Don't divert small-business aid to big business

On paper, 2005 was a very good year for Americans with small businesses. A "record breaking" $79.6 billion worth of federal contracts were given to small businesses, according to a press release issued by the Small Business Administration.

This is exciting news; small business, we're told (at least 10 times a week during election cycles) is the engine of innovation and hard work that drives the American economy.

So who are some of these little dynamos scooping up federal dollars? See if any of these names ring a bell: Northrop Grumman. Boeing. Bechtel. General Dynamics.

Since 2000, federal contracting has exploded in terms of annual volume, growing 55 percent to $377 billion in 2005. By law, at least 23 percent of that money should be awarded to small businesses – in order to nurture new ideas, the nimble exploitation of new economic opportunities, and the revitalization of neighborhoods that are down on their luck but trying to make a new start.

But nearly $5 billion of contracts – coded as "small business" – went to 13 of the largest government contractors, according to a recent review by The New York Times of data provided by Eagle Eye, a research firm based in Virginia. The same firm found that the percentage of federal contracts given to small businesses decreased last year from 20 percent to 17 percent.

Moreover, an unknown percentage of that 17 percent went to big businesses due to error, fraud, or loopholes. Some of the confusion surrounding these figures has been created by the Small Business Administration itself; newly appointed SBA administrator Steven Preston is refusing to release to the American public a list of firms coded as small businesses in fiscal year 2005.

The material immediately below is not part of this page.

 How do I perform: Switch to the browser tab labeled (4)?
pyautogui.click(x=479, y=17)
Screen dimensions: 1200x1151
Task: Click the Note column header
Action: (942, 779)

A preference for massive, politically connected firms has been this administration's stock-in-trade. From Vice President Cheney's secret energy task force to the former industry lobbyists who weakened or destroyed federal environmental protections to the military contracts awarded to cronies of elected officials, a tone has been set: Big firms with Republican officers have prospered at the expense of transparency and the public good.

But small business has been central to this administration's economic policy. On issues ranging from fighting the estate tax to its aggressive campaign for tax cuts to its resistance to raising the minimum wage, the administration's war of words has been distinguished by its intense public devotion to the American small-business owner.

Putting its money where its mouth is – and was – wouldn't just help the Bush administration match its deeds to its rhetoric; it would be a politically shrewd way to court the votes of the millions of Americans who depend upon small businesses for their livelihoods.

From that perspective, using the SBA to rob small business on behalf of big business is a foolish long-term strategy.

But beyond that, it's also downright un-American. To the people of Western Europe, inventor and entrepreneur Ben Franklin represented the spirit and promise of America more than anyone else – including George Washington. Franklin turned new ideas into useful goods – everything from the lightning rod to an odometer to the revolutionary Franklin stove. And over the next couple of centuries, Franklin's spirit of industry – which he relentlessly flogged in a brand-building campaign that would turn Coca-Cola marketing executives green with envy – matured into a shorthand for the independent entrepreneurial spirit that remains one of America's most attractive features to the world as a whole.

Small businesses bring the small-scale but big-impact innovation of Ben Franklin into the modern era; as Republican leaders have said time and again on public occasions, small businesses are the front line of capitalism, and often the vehicles for helping outsiders and new immigrants get ahead.

Cozying up to big business is a proven way to maintain political power, but if the Bush administration wants to bet on the future, it needs to put its money on the little guy. A good start would be to follow the directives of the SBA's own inspector general – and make sure small business contracts go to small businesses.

James Norton is a former Middle East editor of The Christian Science Monitor and the author of "Saving General Washington: The Right Wing Assault on America's Founding Principles."